La presunzione di redditività attraverso i movimenti bancari, come indicato dall’art.34 della Legge 311/2004, prevede di ricostruire il reddito dell’impresa o del lavoratore autonomo secondo i movimenti bancari, sia a debito che a credito, di cui non si riesce a fornire “giustificata” motivazione.
La sentenza della Corte di Cassazione (14041 del 27 giugno 2011) ha fornito alcuni elementi interpretativi sulla presunzione di redditività dei conti bancari.
Innanzitutto chiarisce che sono “posti come ricavi o compensi a base delle stesse rettifiche ed accertamenti, se il contribuente non ne indica il soggetto beneficiario e sempreché non risultino dalle scritture contabili, i prelevamenti o gli importi riscossi nell’ambito dei predetti rapporti od operazioni”.

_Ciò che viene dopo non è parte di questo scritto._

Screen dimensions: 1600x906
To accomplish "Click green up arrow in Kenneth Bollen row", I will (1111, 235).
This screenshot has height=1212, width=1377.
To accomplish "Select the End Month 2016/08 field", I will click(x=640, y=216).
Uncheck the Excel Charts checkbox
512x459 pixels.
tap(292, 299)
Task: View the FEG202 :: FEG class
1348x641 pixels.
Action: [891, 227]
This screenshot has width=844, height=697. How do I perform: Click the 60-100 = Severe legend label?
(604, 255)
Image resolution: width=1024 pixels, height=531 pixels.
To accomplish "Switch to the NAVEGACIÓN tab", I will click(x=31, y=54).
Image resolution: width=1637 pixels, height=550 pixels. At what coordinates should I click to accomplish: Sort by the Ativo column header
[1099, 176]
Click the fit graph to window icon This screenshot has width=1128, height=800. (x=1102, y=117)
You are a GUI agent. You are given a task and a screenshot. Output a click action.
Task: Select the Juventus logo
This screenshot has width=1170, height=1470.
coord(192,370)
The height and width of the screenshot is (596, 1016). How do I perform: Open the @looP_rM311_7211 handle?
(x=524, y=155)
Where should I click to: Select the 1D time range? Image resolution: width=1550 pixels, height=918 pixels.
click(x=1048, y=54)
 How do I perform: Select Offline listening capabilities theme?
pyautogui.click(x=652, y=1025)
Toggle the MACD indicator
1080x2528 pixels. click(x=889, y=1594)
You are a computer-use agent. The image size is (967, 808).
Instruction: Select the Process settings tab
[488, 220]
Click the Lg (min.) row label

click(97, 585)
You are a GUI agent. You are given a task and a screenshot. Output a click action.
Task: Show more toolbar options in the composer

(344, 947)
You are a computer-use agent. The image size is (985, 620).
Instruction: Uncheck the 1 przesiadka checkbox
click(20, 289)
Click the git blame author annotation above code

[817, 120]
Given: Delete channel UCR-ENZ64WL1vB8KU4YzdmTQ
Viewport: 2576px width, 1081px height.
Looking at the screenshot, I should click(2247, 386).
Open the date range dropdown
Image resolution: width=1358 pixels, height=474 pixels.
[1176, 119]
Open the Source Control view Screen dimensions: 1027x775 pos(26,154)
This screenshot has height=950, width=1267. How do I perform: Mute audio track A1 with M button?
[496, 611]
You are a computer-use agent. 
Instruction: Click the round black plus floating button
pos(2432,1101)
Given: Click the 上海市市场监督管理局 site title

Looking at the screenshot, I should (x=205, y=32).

Quindi, spiega la Cassazione sia i versamenti operati sui conti correnti bancari vanno imputati ai ricavi conseguiti dal contribuente nella propria attività, se questo non dimostra di averne tenuto conto nella base imponibile oppure che sono estranei alla produzione del reddito. Stesso “trattamento”, se il contribuente non ne indica il soggetto beneficiario, viene rivolto ai prelevamenti annotati nei conti correnti e non contabilizzati. Nella presunzione di reddito i prelievi non giustificati vengono considerati come costi in nero e quindi ricavi non dichiarati.
I controlli bancari, eseguiti secondo questi criteri, possono essere svolti sia sui conti intestati al contribuente ma anche a quelli dei soci o dei familiari. Anche in questo caso spetta la contribuente “fornire la prova contraria”.